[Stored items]
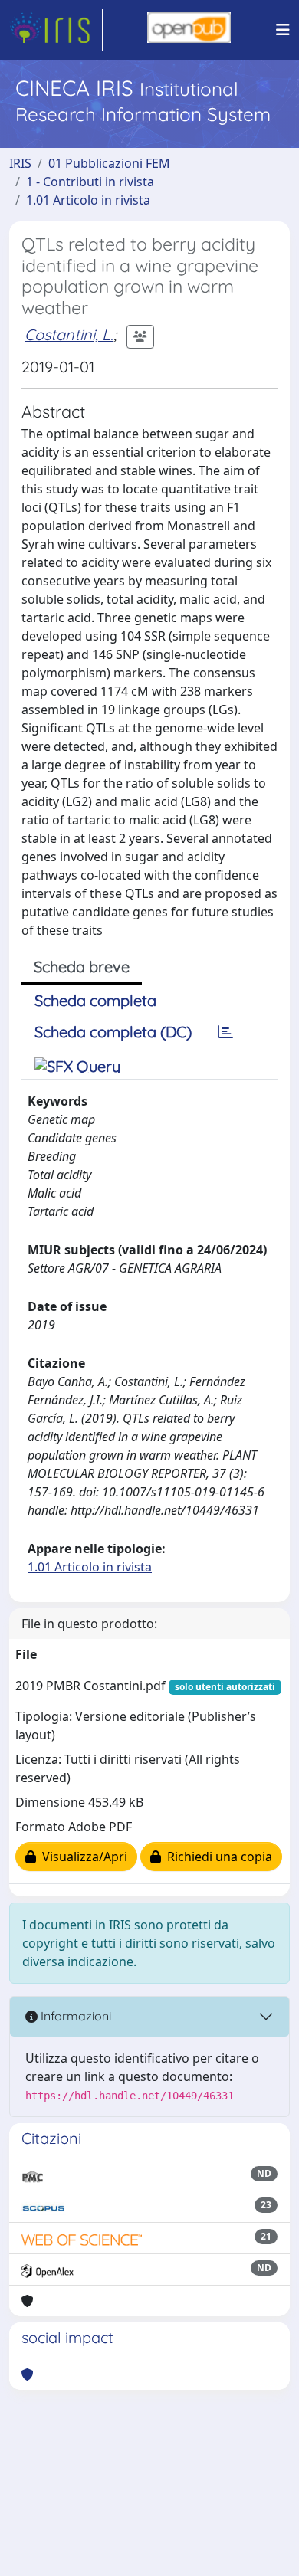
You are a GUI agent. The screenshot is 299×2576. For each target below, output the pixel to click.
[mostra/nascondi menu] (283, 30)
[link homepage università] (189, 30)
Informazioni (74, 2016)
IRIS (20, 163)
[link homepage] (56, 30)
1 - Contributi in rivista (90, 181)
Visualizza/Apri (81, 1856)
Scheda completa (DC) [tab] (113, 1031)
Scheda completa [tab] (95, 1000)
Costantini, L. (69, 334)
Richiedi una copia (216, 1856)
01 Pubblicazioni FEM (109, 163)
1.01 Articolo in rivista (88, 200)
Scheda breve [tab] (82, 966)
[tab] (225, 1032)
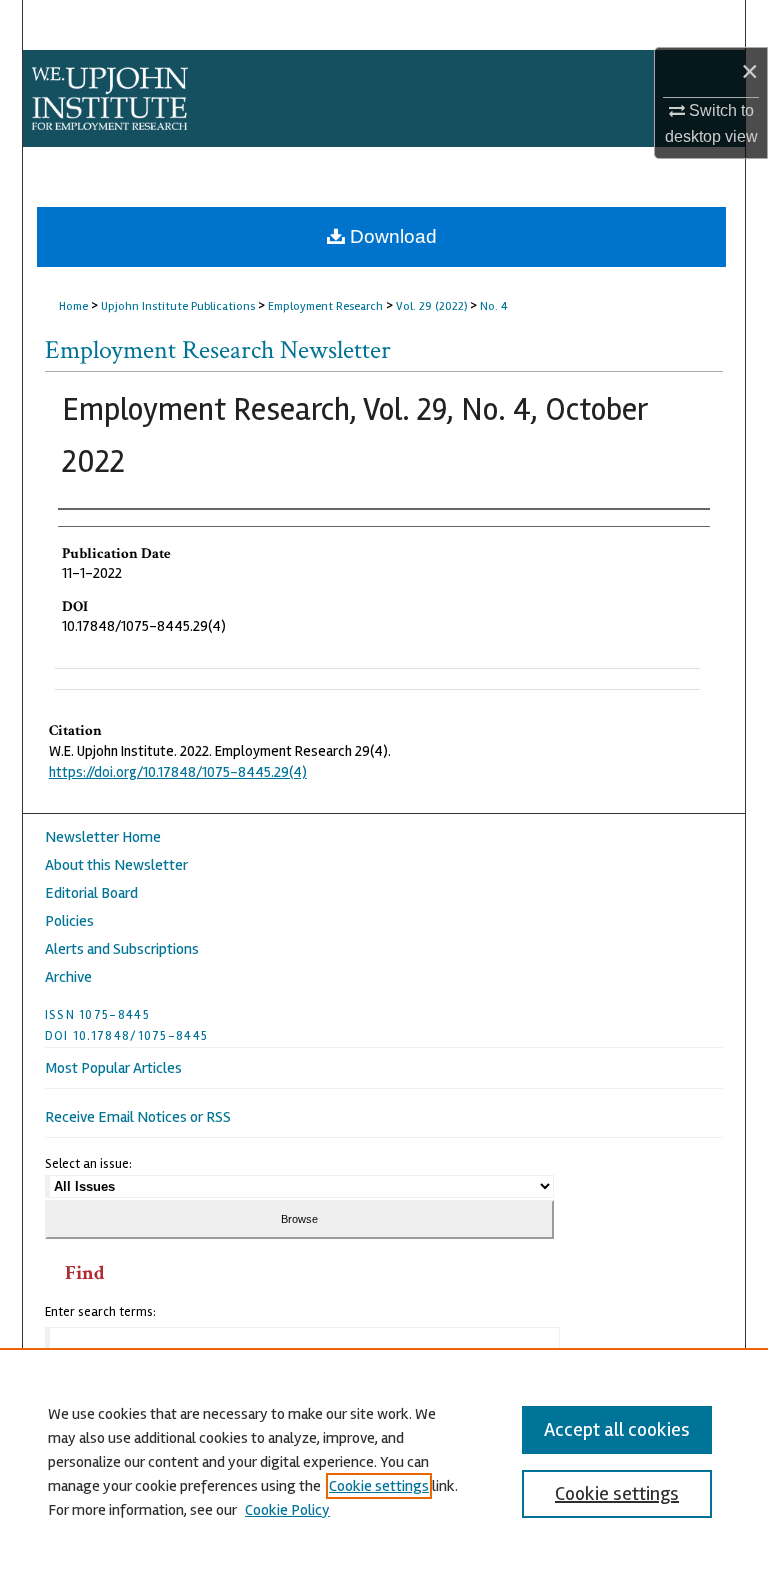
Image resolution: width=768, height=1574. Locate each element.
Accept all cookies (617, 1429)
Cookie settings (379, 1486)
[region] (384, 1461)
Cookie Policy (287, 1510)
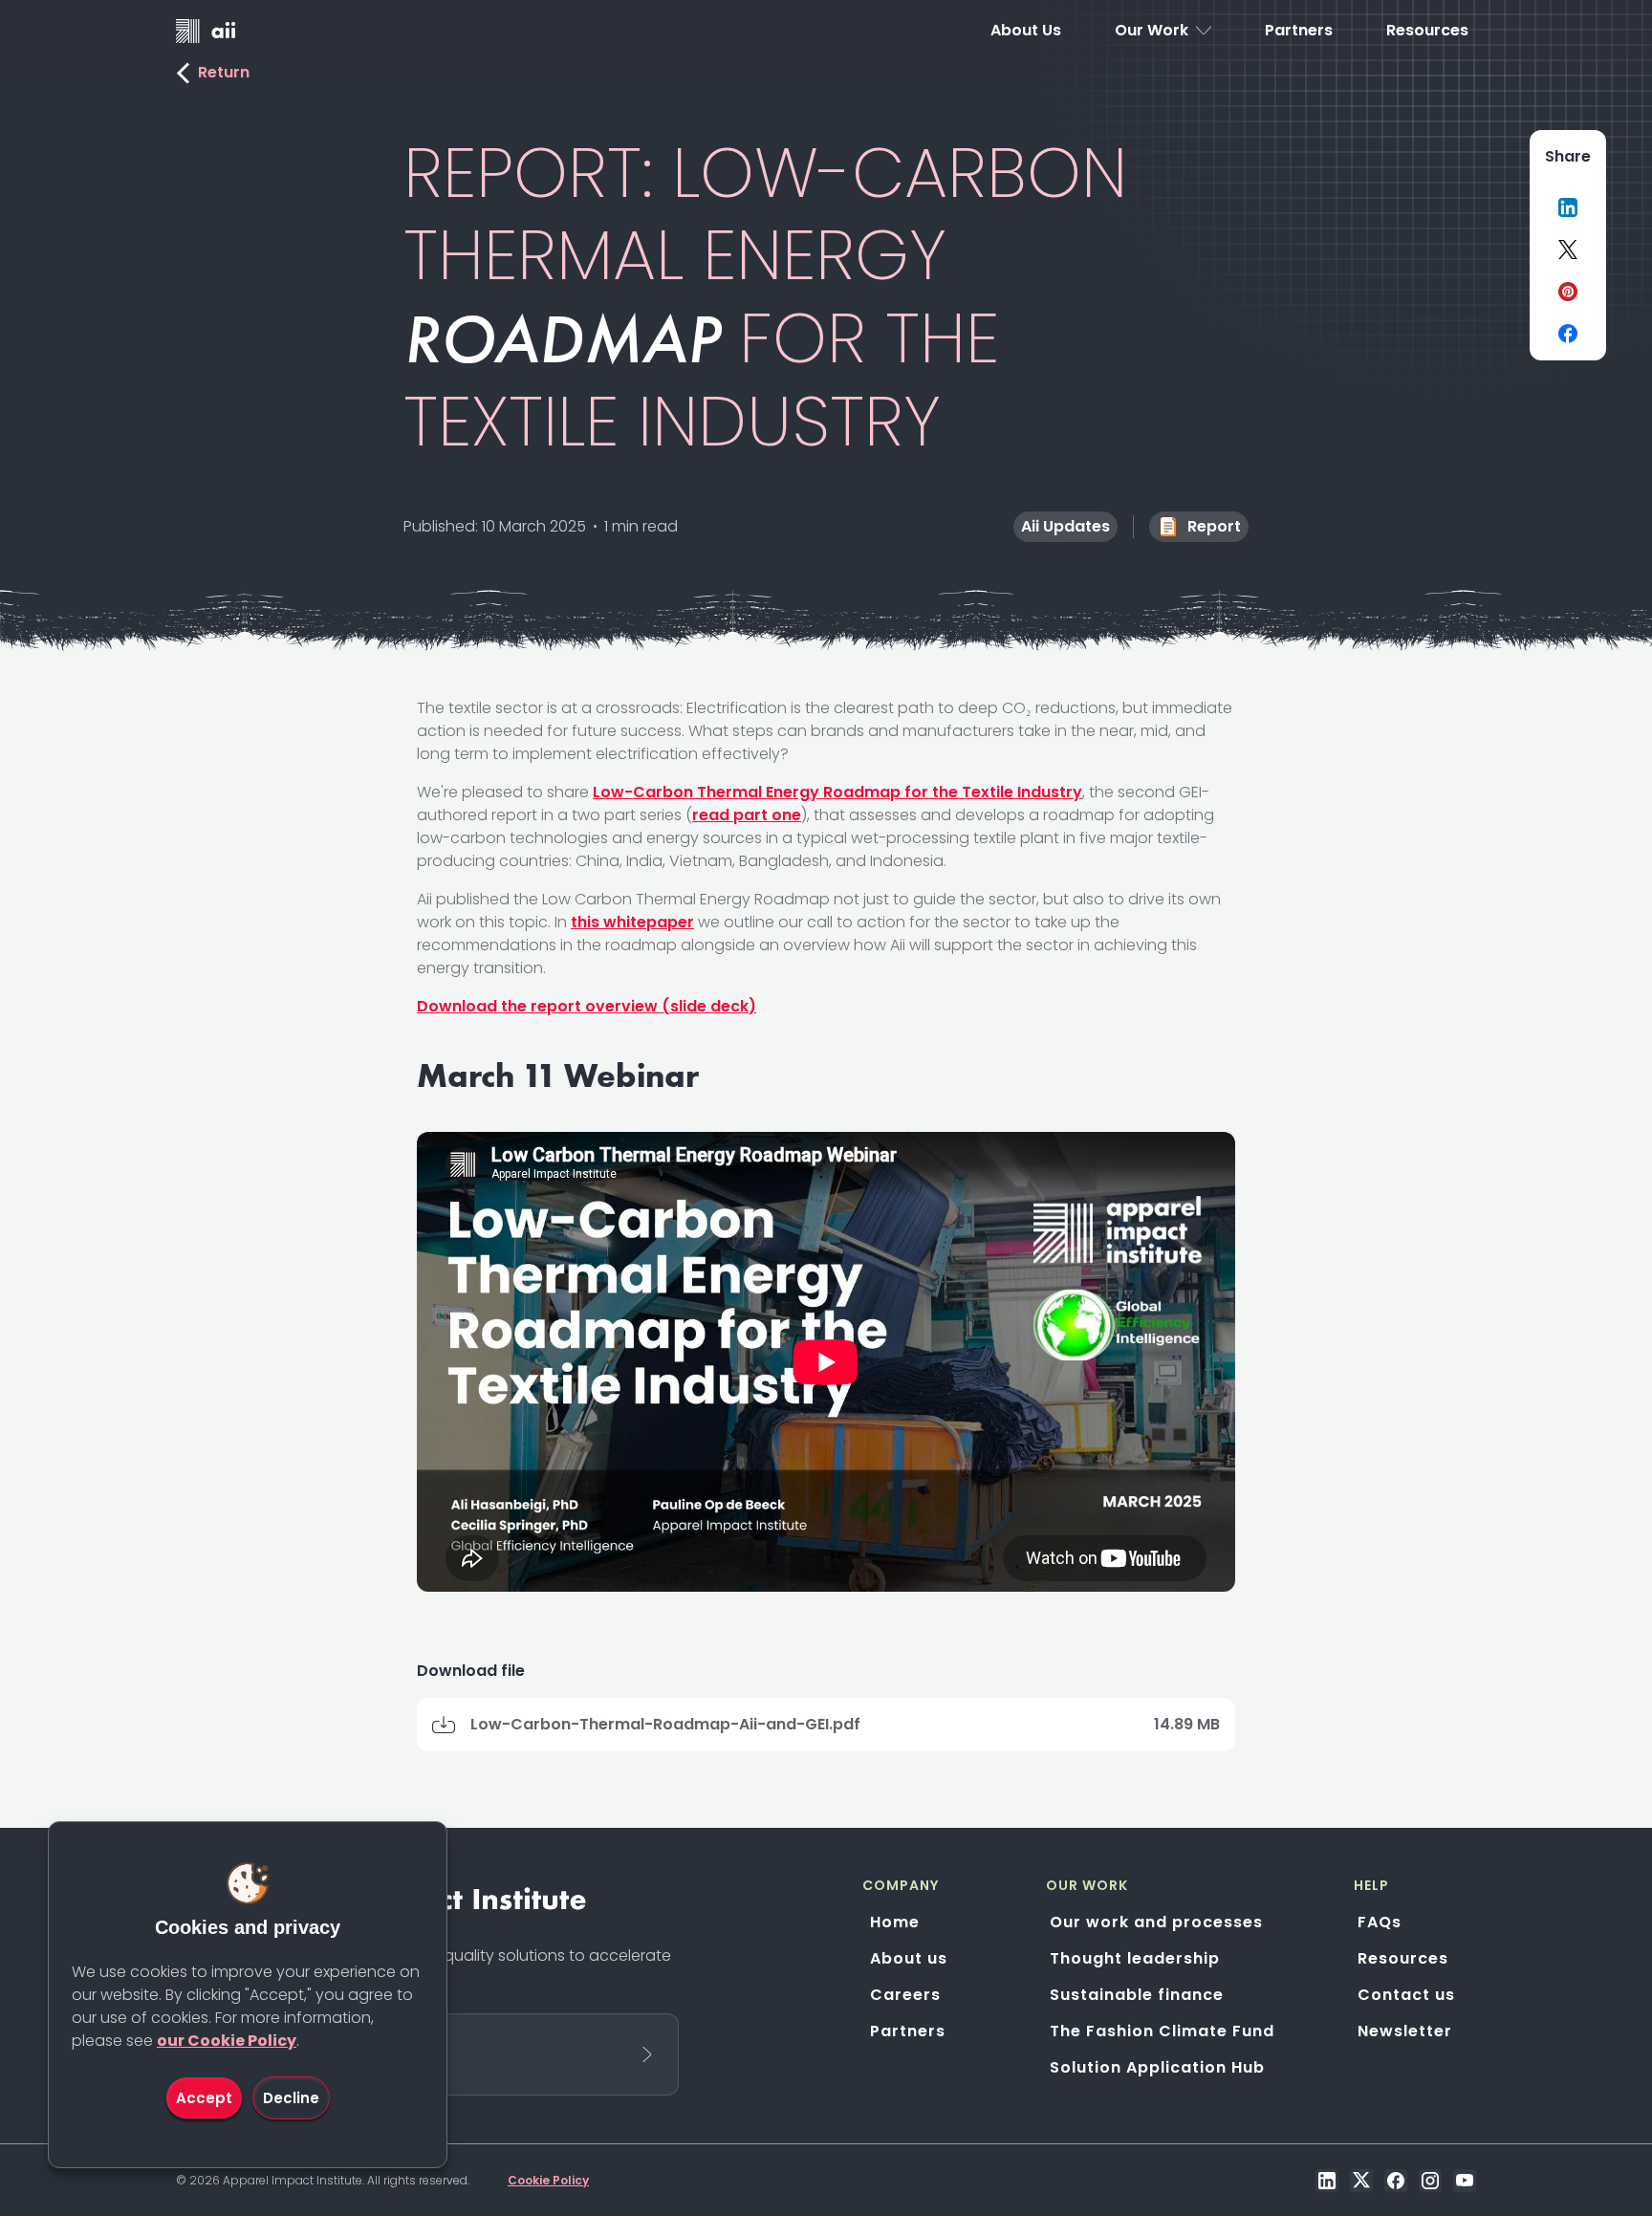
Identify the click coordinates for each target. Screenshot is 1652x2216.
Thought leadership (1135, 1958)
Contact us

What is being asked
Filter the records above and copy every line that contains the word "Scheda".

Task answer
Scheda completa (DC) [tab] (113, 1031)
Scheda completa [tab] (95, 1000)
Scheda breve [tab] (82, 966)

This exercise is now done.